Regeneron Forges $275M Gene Editing Partnership with Tessera Therapeutics

Regeneron Pharmaceuticals has announced a significant collaboration with Tessera Therapeutics, marking a substantial investment in gene editing technology for the treatment of alpha-1 antitrypsin deficiency (AATD). The partnership, revealed on Monday, centers around Tessera's innovative in vivo gene editor TSRA-196, which has shown promising results in preclinical studies.

Deal Structure and Financial Terms

The collaboration involves a $150 million upfront payment from Regeneron, comprising cash and equity investment. Additionally, Tessera stands to receive up to $125 million in near- and mid-term development milestones. Both companies have agreed to share worldwide development costs and future profits equally, underscoring the strategic importance of this partnership.

TSRA-196: A Potential Breakthrough for AATD

At the core of this collaboration is TSRA-196, Tessera's lead gene editor designed to address AATD. This genetic condition is linked to mutations in the SERPINA1 locus, which TSRA-196 aims to correct precisely. The therapy is intended to be a one-time treatment that restores the production of functional alpha-1 antitrypsin, a crucial protein that protects the lungs from autoimmune damage.

Preclinical data presented at the 28th annual conference of the American Society of Gene and Cell Therapy earlier this year demonstrated "robust levels of genome editing" in non-human primates. The studies also reported rare unintended edits and no detected genetic changes in germline tissues, along with a favorable safety and tolerability profile.

Development Timeline and Responsibilities

Tessera will spearhead the first-in-human trial for TSRA-196, with plans to file an investigational new drug (IND) application before the end of the year. Following this initial phase, Regeneron will take the reins for subsequent global development efforts within the collaboration.

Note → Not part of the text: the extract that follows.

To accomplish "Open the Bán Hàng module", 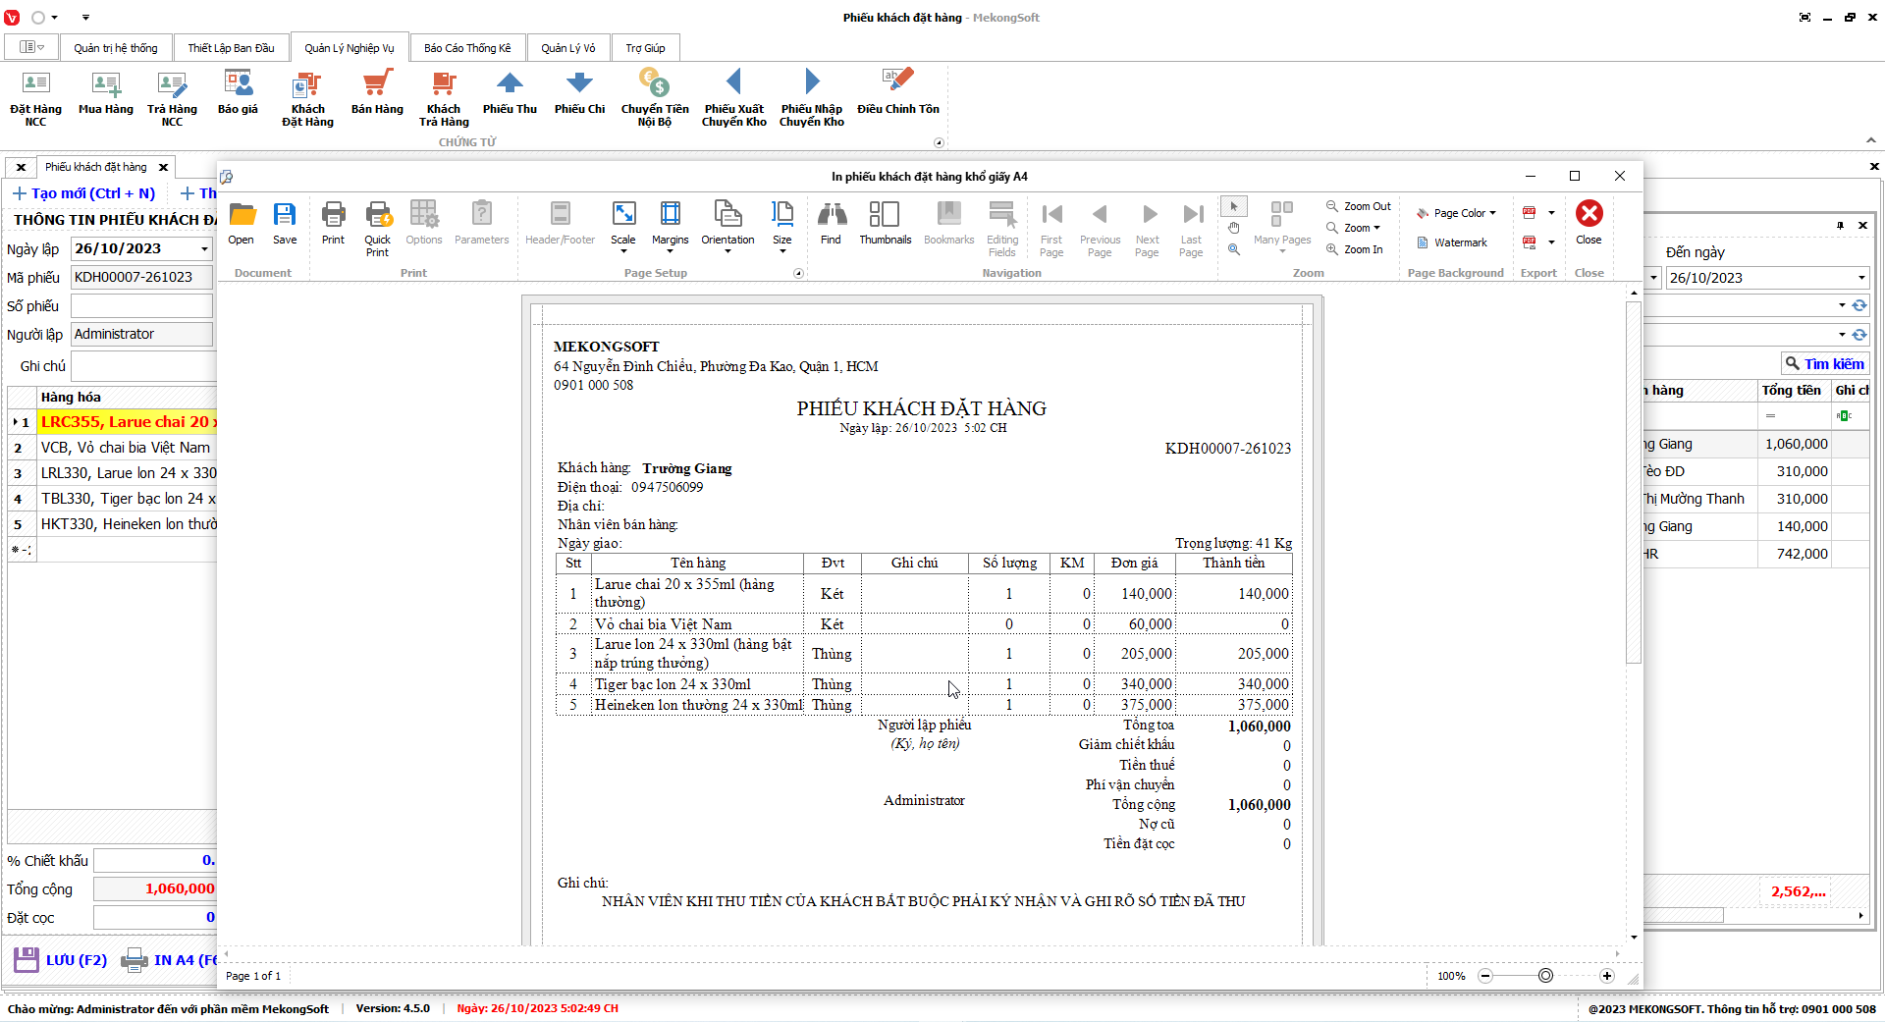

This partnership adds to Regeneron's expanding genetic medicine portfolio, which includes other notable projects such as DB-OTO, a gene therapy for congenital hearing loss that recently showed promising results in a Phase I/II study. The company's strategic focus on genetic editing is further evidenced by its April 2024 collaboration with Mammoth Biosciences and ongoing partnership with Intellia Therapeutics, both centered on CRISPR-based gene editing technologies.